> [Work task]
Leave no line out; reproduce the listing exactly.

> [Provided material]

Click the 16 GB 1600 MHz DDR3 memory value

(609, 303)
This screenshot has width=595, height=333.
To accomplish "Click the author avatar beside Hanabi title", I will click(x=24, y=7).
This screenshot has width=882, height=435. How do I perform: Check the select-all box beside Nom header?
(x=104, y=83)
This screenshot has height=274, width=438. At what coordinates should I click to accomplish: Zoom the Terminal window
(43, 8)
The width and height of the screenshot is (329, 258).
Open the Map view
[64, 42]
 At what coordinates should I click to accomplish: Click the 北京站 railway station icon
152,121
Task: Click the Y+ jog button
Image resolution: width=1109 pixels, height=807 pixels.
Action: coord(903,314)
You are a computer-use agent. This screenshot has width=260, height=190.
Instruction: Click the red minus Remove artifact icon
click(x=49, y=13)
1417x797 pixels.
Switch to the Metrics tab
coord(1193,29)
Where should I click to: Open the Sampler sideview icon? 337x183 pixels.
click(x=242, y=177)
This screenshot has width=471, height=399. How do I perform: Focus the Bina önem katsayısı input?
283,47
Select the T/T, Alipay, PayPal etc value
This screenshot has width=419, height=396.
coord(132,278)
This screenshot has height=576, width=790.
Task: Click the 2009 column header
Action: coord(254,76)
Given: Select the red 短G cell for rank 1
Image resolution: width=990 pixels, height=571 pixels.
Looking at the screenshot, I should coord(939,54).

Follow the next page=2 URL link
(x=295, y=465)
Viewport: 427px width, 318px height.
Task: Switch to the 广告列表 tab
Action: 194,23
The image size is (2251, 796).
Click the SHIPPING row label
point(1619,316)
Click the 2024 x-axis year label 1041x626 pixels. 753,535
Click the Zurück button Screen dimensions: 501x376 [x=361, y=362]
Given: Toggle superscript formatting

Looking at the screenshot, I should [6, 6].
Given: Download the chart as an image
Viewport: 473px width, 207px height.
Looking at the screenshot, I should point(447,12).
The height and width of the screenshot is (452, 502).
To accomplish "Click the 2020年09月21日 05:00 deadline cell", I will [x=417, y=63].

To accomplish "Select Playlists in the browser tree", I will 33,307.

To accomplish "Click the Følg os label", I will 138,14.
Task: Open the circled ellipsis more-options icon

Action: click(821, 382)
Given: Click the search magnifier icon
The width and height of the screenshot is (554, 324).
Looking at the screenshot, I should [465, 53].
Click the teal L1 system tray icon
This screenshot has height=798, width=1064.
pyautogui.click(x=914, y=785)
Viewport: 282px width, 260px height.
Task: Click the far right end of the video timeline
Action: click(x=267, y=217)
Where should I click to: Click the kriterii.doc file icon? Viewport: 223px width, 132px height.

> [Output for this exercise]
Click the 16 GB 1600 MHz DDR3 memory value

(609, 303)
This screenshot has width=595, height=333.
To accomplish "Click the author avatar beside Hanabi title", I will click(x=24, y=7).
This screenshot has width=882, height=435. How do I perform: Check the select-all box beside Nom header?
(x=104, y=83)
This screenshot has height=274, width=438. At what coordinates should I click to accomplish: Zoom the Terminal window
(43, 8)
The width and height of the screenshot is (329, 258).
Open the Map view
[64, 42]
 At what coordinates should I click to accomplish: Click the 北京站 railway station icon
152,121
Task: Click the Y+ jog button
Image resolution: width=1109 pixels, height=807 pixels.
Action: coord(903,314)
You are a computer-use agent. This screenshot has width=260, height=190.
Instruction: Click the red minus Remove artifact icon
click(x=49, y=13)
1417x797 pixels.
Switch to the Metrics tab
coord(1193,29)
Where should I click to: Open the Sampler sideview icon? 337x183 pixels.
click(x=242, y=177)
This screenshot has width=471, height=399. How do I perform: Focus the Bina önem katsayısı input?
283,47
Select the T/T, Alipay, PayPal etc value
This screenshot has width=419, height=396.
coord(132,278)
This screenshot has height=576, width=790.
Task: Click the 2009 column header
Action: coord(254,76)
Given: Select the red 短G cell for rank 1
Image resolution: width=990 pixels, height=571 pixels.
Looking at the screenshot, I should coord(939,54).

Follow the next page=2 URL link
(x=295, y=465)
Viewport: 427px width, 318px height.
Task: Switch to the 广告列表 tab
Action: 194,23
The image size is (2251, 796).
Click the SHIPPING row label
point(1619,316)
Click the 2024 x-axis year label 1041x626 pixels. 753,535
Click the Zurück button Screen dimensions: 501x376 [x=361, y=362]
Given: Toggle superscript formatting

Looking at the screenshot, I should [6, 6].
Given: Download the chart as an image
Viewport: 473px width, 207px height.
Looking at the screenshot, I should point(447,12).
The height and width of the screenshot is (452, 502).
To accomplish "Click the 2020年09月21日 05:00 deadline cell", I will [x=417, y=63].

To accomplish "Select Playlists in the browser tree", I will 33,307.

To accomplish "Click the Følg os label", I will 138,14.
Task: Open the circled ellipsis more-options icon

Action: click(821, 382)
Given: Click the search magnifier icon
The width and height of the screenshot is (554, 324).
Looking at the screenshot, I should [465, 53].
Click the teal L1 system tray icon
This screenshot has height=798, width=1064.
pyautogui.click(x=914, y=785)
Viewport: 282px width, 260px height.
Task: Click the far right end of the video timeline
Action: click(x=267, y=217)
Where should I click to: Click the kriterii.doc file icon? Viewport: 223px width, 132px height.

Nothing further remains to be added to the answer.